In New York City, Friday’s news release said, 86.2 percent of children between 6 months and 5 years old have received three doses of polio vaccine. “Of particular concern,” it added, are neighborhoods where child vaccination coverage is less than 70 percent.

Genetic sequencing for the Rockland County case, performed by New York state’s public health laboratory and confirmed by the CDC, showed a type of polio virus that indicates transmission from someone who received the oral polio vaccine, according to a July health alert. The oral vaccine, which is not administered in the United States, uses weakened virus to stimulate immune system protection against infection.

In rare cases, an unvaccinated person can become infected that way, with the virus eventually returning to full strength, known as neurovirulence, said Irina Gelman, Orange County’s commissioner of health.

In her county, also home to a large Orthodox Jewish population, 58.7 percent of the population is fully vaccinated, significantly less than the New York State total of about 80 percent, according to Friday’s news release. Rockland County has a 60.3 percent vaccination rate, officials said.
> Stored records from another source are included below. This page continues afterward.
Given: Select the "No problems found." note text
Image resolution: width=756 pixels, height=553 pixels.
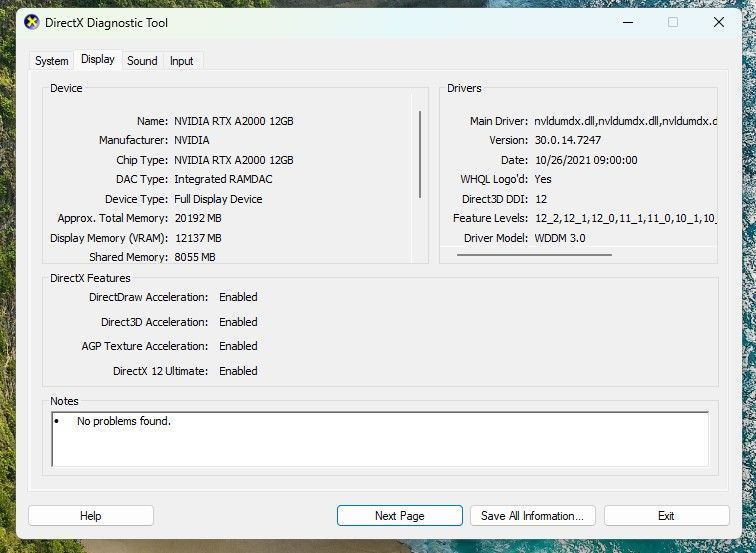Looking at the screenshot, I should pyautogui.click(x=124, y=422).
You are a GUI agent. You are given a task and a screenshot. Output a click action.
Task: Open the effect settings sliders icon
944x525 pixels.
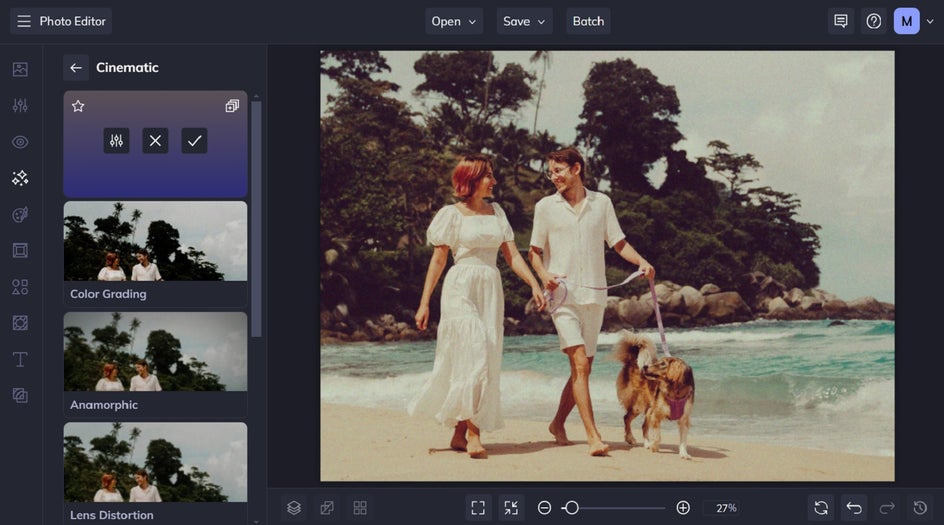point(116,141)

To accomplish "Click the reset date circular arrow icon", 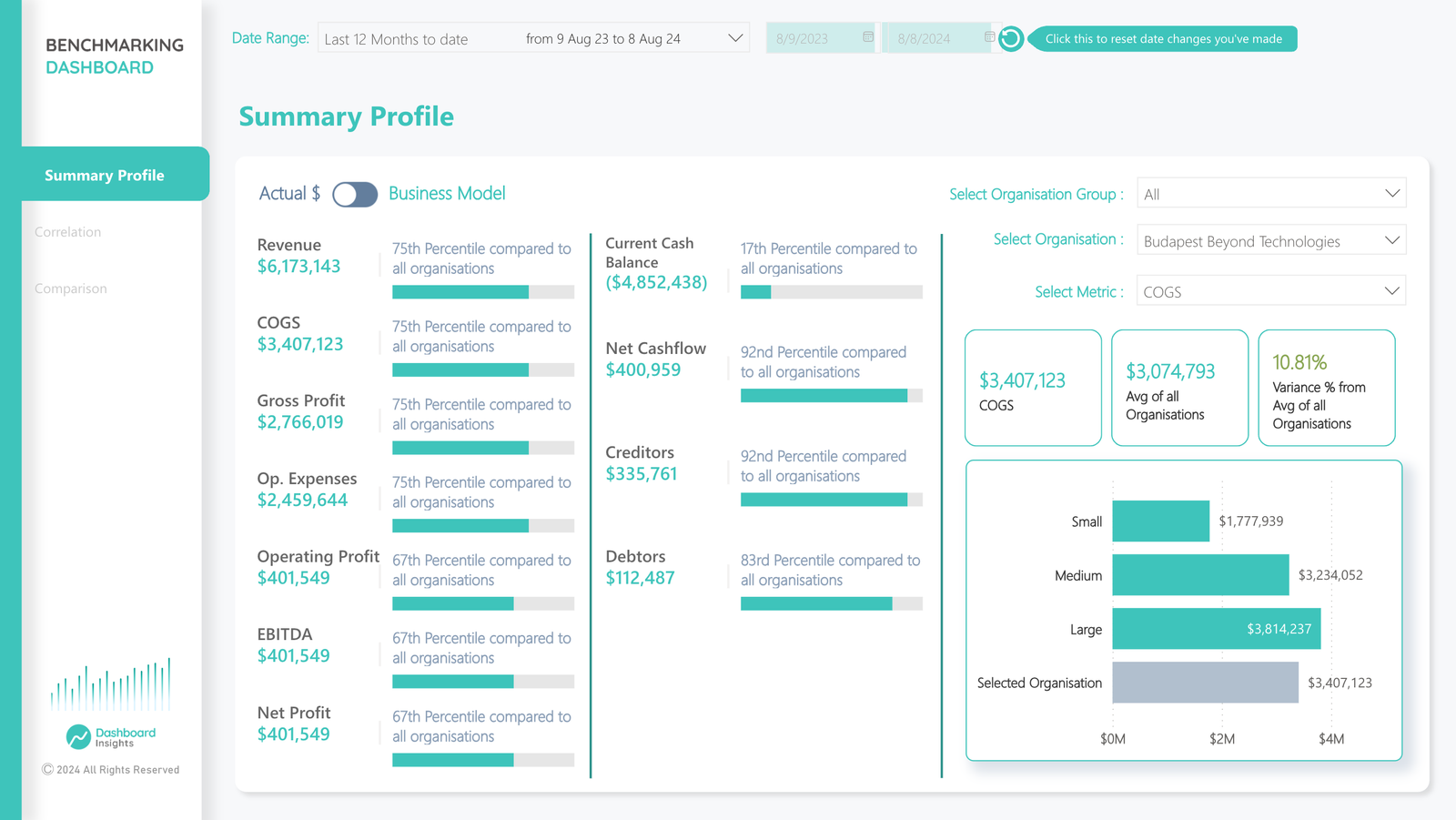I will tap(1010, 39).
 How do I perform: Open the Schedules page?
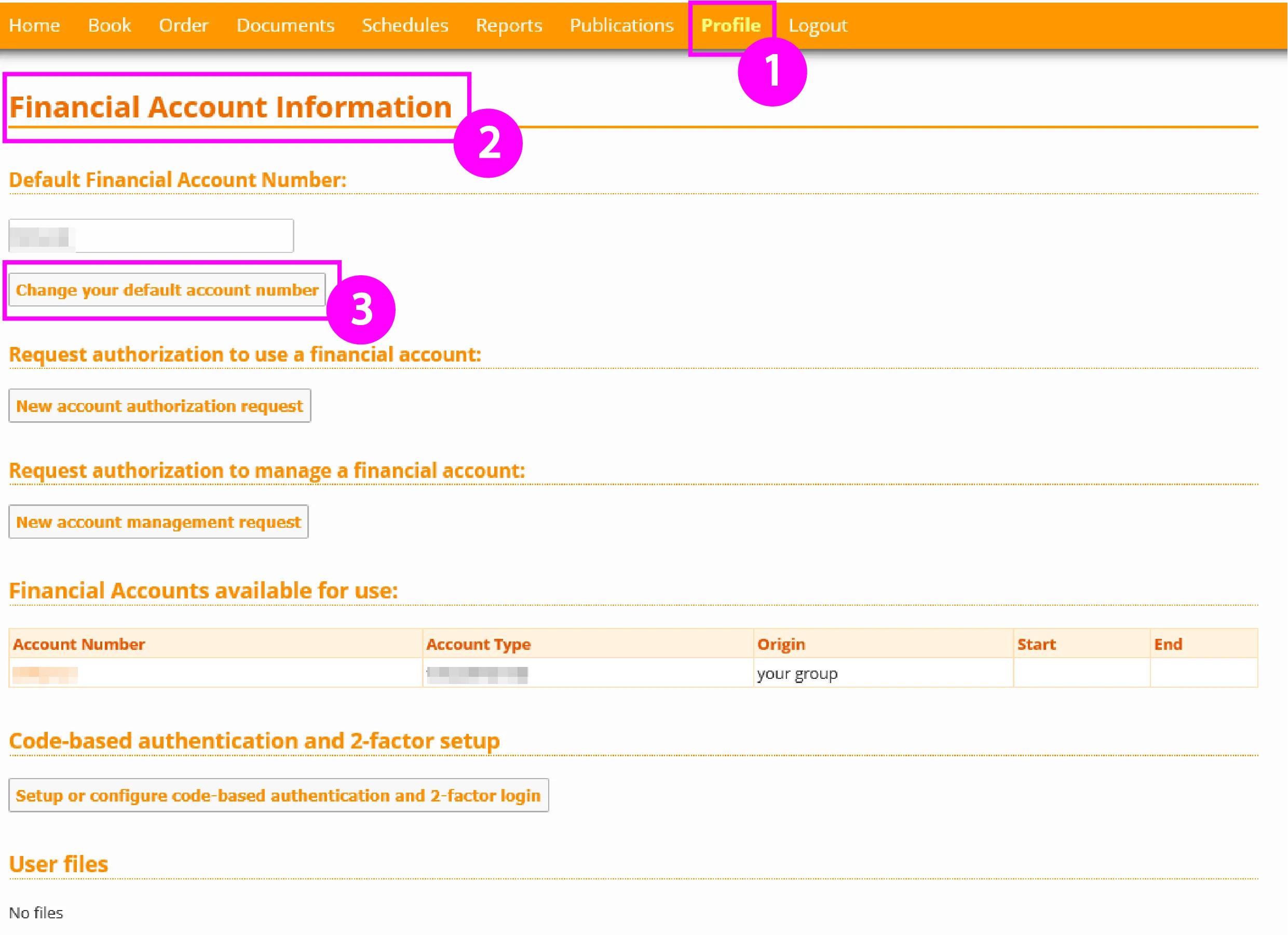point(404,25)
The last naturally occurring cases of polio in the United States were recorded in 1979.

On Wednesday, the Rockland County outbreak was causing little outward sign of concern. At four community health centers in Spring Valley, Monsey and Pomona, there were no signs urging unvaccinated residents to get free shots, despite a county vaccination rate of about 60 percent.

Most clinics were quiet and empty, though the sidewalks in Orthodox Jewish enclaves of Spring Valley and Monsey were crowded with mothers pushing strollers. If they were concerned, they kept it to themselves, with one woman after another saying that she had “no opinion about it.”

Esther Miller, however, said she felt secure in the continued health of her five children, who are all vaccinated against polio and other childhood diseases.

“It’s up to parents to keep their kids healthy,” said the 35-year old Spring Valley resident, an Orthodox Jew. “Giving vaccines is what you can do to protect them. My mother got all of her kids vaccinated. She was right on top of it. I do the same.”

Local officials said vaccine misinformation has contributed to low compliance. The polio vaccination rate among children in the county, which has the largest Orthodox population in the country, is 42 percent, and nearly 30 percent of Rockland County’s overall population is younger than 18.

Officials in London announced Wednesday that they are offering polio booster vaccines to children ages 1 to 9 after traces of polio virus were found in the British capital’s wastewater in June. The U.K. Health Security Agency said Wednesday that the vaccination program will start in areas where traces of the virus have been detected and immunization rates are low.

The June discovery prompted Britain to declare a rare “national incident.” No cases have been reported. Britain was declared polio-free by the World Health Organization in 2003.

Adela Suliman in London and Rachel Pannett in Sydney contributed to this report.